━━━ GIVEN DATA ━━━

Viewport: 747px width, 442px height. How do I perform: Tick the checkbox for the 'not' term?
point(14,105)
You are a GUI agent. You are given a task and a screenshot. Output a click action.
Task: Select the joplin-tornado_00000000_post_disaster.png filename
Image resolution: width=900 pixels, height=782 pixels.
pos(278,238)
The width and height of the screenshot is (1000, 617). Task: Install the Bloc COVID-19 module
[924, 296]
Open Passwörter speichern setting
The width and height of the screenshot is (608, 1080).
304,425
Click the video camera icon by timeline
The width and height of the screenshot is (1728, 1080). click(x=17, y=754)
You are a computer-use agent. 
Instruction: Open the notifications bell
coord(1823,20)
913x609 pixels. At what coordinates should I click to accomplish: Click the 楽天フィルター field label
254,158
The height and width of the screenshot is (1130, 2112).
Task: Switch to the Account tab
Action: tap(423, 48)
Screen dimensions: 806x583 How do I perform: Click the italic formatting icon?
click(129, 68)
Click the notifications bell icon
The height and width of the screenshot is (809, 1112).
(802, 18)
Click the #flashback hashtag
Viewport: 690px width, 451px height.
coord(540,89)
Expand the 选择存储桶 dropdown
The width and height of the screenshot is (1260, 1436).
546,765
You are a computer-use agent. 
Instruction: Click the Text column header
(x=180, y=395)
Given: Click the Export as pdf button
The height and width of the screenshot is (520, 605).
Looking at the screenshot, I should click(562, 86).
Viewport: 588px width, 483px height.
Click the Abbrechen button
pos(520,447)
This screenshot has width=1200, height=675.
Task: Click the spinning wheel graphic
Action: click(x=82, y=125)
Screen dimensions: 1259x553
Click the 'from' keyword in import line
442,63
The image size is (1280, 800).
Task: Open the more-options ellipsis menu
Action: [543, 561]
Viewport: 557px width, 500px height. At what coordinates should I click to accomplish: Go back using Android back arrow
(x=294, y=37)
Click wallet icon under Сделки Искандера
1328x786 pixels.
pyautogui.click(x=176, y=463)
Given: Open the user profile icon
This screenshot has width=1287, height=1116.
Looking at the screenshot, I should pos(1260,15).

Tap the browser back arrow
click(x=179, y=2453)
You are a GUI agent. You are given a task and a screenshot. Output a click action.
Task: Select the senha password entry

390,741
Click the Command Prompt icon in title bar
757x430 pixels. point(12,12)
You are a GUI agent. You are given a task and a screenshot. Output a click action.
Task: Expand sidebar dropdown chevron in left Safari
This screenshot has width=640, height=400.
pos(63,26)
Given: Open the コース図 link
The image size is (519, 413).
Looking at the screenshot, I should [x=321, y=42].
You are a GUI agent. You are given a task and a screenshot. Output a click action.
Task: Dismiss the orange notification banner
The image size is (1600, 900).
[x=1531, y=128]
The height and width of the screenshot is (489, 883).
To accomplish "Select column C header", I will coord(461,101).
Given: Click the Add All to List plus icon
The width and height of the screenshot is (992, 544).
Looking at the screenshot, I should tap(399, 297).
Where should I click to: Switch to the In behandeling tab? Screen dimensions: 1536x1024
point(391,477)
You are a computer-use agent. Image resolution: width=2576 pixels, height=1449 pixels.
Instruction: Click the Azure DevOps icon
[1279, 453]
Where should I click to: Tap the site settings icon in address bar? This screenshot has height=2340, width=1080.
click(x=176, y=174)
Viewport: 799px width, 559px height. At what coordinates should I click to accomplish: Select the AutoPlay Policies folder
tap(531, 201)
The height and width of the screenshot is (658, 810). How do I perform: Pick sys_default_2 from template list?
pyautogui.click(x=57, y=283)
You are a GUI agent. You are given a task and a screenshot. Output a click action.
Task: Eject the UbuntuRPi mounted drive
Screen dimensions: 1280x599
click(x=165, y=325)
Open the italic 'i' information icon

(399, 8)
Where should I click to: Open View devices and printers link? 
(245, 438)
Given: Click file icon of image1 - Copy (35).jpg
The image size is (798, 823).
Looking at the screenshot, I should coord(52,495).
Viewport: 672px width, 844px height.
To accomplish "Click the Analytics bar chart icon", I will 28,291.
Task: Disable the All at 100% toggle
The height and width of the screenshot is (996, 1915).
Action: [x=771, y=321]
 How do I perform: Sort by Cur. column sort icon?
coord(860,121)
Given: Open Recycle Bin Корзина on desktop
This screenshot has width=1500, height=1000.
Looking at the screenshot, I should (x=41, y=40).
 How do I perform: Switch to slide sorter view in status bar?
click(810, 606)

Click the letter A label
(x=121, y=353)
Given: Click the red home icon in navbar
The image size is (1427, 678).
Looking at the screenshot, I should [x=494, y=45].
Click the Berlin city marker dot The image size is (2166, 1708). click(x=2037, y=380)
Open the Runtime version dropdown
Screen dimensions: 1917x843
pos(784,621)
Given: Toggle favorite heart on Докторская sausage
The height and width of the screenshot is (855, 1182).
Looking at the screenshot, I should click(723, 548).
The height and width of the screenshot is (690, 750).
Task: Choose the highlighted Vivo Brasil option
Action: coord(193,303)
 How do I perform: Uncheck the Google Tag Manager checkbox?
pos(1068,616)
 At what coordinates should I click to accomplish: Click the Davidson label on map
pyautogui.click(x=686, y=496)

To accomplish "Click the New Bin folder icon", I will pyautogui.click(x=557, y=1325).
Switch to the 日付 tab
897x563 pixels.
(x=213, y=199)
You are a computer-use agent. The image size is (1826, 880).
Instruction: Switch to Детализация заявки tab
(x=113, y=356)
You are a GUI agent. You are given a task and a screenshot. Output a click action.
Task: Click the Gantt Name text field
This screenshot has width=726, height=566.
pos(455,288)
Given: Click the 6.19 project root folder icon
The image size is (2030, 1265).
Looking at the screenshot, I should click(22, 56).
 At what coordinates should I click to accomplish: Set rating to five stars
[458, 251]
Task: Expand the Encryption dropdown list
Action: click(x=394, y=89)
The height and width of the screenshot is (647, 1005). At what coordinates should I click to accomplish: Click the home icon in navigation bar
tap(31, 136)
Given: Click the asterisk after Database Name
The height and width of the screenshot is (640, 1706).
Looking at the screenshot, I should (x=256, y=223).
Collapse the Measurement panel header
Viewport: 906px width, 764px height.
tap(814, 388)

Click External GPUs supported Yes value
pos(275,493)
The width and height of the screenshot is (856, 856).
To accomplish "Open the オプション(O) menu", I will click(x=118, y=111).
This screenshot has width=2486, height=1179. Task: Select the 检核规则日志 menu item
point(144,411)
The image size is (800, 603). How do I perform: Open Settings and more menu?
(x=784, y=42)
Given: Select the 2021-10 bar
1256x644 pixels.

━━━

▶ AIM
Return every line of the entries above without any change.

▶ EXERCISE SOLUTION
Viewport: 747px width, 442px height. How do I perform: Tick the checkbox for the 'not' term?
point(14,105)
You are a GUI agent. You are given a task and a screenshot. Output a click action.
Task: Select the joplin-tornado_00000000_post_disaster.png filename
Image resolution: width=900 pixels, height=782 pixels.
pos(278,238)
The width and height of the screenshot is (1000, 617). Task: Install the Bloc COVID-19 module
[924, 296]
Open Passwörter speichern setting
The width and height of the screenshot is (608, 1080).
304,425
Click the video camera icon by timeline
The width and height of the screenshot is (1728, 1080). click(x=17, y=754)
You are a computer-use agent. 
Instruction: Open the notifications bell
coord(1823,20)
913x609 pixels. At what coordinates should I click to accomplish: Click the 楽天フィルター field label
254,158
The height and width of the screenshot is (1130, 2112).
Task: Switch to the Account tab
Action: tap(423, 48)
Screen dimensions: 806x583 How do I perform: Click the italic formatting icon?
click(129, 68)
Click the notifications bell icon
The height and width of the screenshot is (809, 1112).
(802, 18)
Click the #flashback hashtag
Viewport: 690px width, 451px height.
coord(540,89)
Expand the 选择存储桶 dropdown
The width and height of the screenshot is (1260, 1436).
546,765
You are a computer-use agent. 
Instruction: Click the Text column header
(x=180, y=395)
Given: Click the Export as pdf button
The height and width of the screenshot is (520, 605).
Looking at the screenshot, I should click(562, 86).
Viewport: 588px width, 483px height.
Click the Abbrechen button
pos(520,447)
This screenshot has width=1200, height=675.
Task: Click the spinning wheel graphic
Action: click(x=82, y=125)
Screen dimensions: 1259x553
Click the 'from' keyword in import line
442,63
The image size is (1280, 800).
Task: Open the more-options ellipsis menu
Action: [543, 561]
Viewport: 557px width, 500px height. At what coordinates should I click to accomplish: Go back using Android back arrow
(x=294, y=37)
Click wallet icon under Сделки Искандера
1328x786 pixels.
pyautogui.click(x=176, y=463)
Given: Open the user profile icon
This screenshot has width=1287, height=1116.
Looking at the screenshot, I should pos(1260,15).

Tap the browser back arrow
click(x=179, y=2453)
You are a GUI agent. You are given a task and a screenshot. Output a click action.
Task: Select the senha password entry

390,741
Click the Command Prompt icon in title bar
757x430 pixels. point(12,12)
You are a GUI agent. You are given a task and a screenshot. Output a click action.
Task: Expand sidebar dropdown chevron in left Safari
This screenshot has width=640, height=400.
pos(63,26)
Given: Open the コース図 link
The image size is (519, 413).
Looking at the screenshot, I should [x=321, y=42].
You are a GUI agent. You are given a task and a screenshot. Output a click action.
Task: Dismiss the orange notification banner
The image size is (1600, 900).
[x=1531, y=128]
The height and width of the screenshot is (489, 883).
To accomplish "Select column C header", I will coord(461,101).
Given: Click the Add All to List plus icon
The width and height of the screenshot is (992, 544).
Looking at the screenshot, I should tap(399, 297).
Where should I click to: Switch to the In behandeling tab? Screen dimensions: 1536x1024
point(391,477)
You are a computer-use agent. Image resolution: width=2576 pixels, height=1449 pixels.
Instruction: Click the Azure DevOps icon
[1279, 453]
Where should I click to: Tap the site settings icon in address bar? This screenshot has height=2340, width=1080.
click(x=176, y=174)
Viewport: 799px width, 559px height. At what coordinates should I click to accomplish: Select the AutoPlay Policies folder
tap(531, 201)
The height and width of the screenshot is (658, 810). How do I perform: Pick sys_default_2 from template list?
pyautogui.click(x=57, y=283)
You are a GUI agent. You are given a task and a screenshot. Output a click action.
Task: Eject the UbuntuRPi mounted drive
Screen dimensions: 1280x599
click(x=165, y=325)
Open the italic 'i' information icon

(399, 8)
Where should I click to: Open View devices and printers link? 
(245, 438)
Given: Click file icon of image1 - Copy (35).jpg
The image size is (798, 823).
Looking at the screenshot, I should coord(52,495).
Viewport: 672px width, 844px height.
To accomplish "Click the Analytics bar chart icon", I will 28,291.
Task: Disable the All at 100% toggle
The height and width of the screenshot is (996, 1915).
Action: [x=771, y=321]
 How do I perform: Sort by Cur. column sort icon?
coord(860,121)
Given: Open Recycle Bin Корзина on desktop
This screenshot has width=1500, height=1000.
Looking at the screenshot, I should (x=41, y=40).
 How do I perform: Switch to slide sorter view in status bar?
click(810, 606)

Click the letter A label
(x=121, y=353)
Given: Click the red home icon in navbar
The image size is (1427, 678).
Looking at the screenshot, I should [x=494, y=45].
Click the Berlin city marker dot The image size is (2166, 1708). click(x=2037, y=380)
Open the Runtime version dropdown
Screen dimensions: 1917x843
pos(784,621)
Given: Toggle favorite heart on Докторская sausage
The height and width of the screenshot is (855, 1182).
Looking at the screenshot, I should click(723, 548).
The height and width of the screenshot is (690, 750).
Task: Choose the highlighted Vivo Brasil option
Action: coord(193,303)
 How do I perform: Uncheck the Google Tag Manager checkbox?
pos(1068,616)
 At what coordinates should I click to accomplish: Click the Davidson label on map
pyautogui.click(x=686, y=496)

To accomplish "Click the New Bin folder icon", I will pyautogui.click(x=557, y=1325).
Switch to the 日付 tab
897x563 pixels.
(x=213, y=199)
You are a computer-use agent. The image size is (1826, 880).
Instruction: Switch to Детализация заявки tab
(x=113, y=356)
You are a GUI agent. You are given a task and a screenshot. Output a click action.
Task: Click the Gantt Name text field
This screenshot has width=726, height=566.
pos(455,288)
Given: Click the 6.19 project root folder icon
The image size is (2030, 1265).
Looking at the screenshot, I should click(22, 56).
 At what coordinates should I click to accomplish: Set rating to five stars
[458, 251]
Task: Expand the Encryption dropdown list
Action: click(x=394, y=89)
The height and width of the screenshot is (647, 1005). At what coordinates should I click to accomplish: Click the home icon in navigation bar
tap(31, 136)
Given: Click the asterisk after Database Name
The height and width of the screenshot is (640, 1706).
Looking at the screenshot, I should (x=256, y=223).
Collapse the Measurement panel header
Viewport: 906px width, 764px height.
tap(814, 388)

Click External GPUs supported Yes value
pos(275,493)
The width and height of the screenshot is (856, 856).
To accomplish "Open the オプション(O) menu", I will click(x=118, y=111).
This screenshot has width=2486, height=1179. Task: Select the 检核规则日志 menu item
point(144,411)
The image size is (800, 603). How do I perform: Open Settings and more menu?
(x=784, y=42)
Given: Select the 2021-10 bar
1256x644 pixels.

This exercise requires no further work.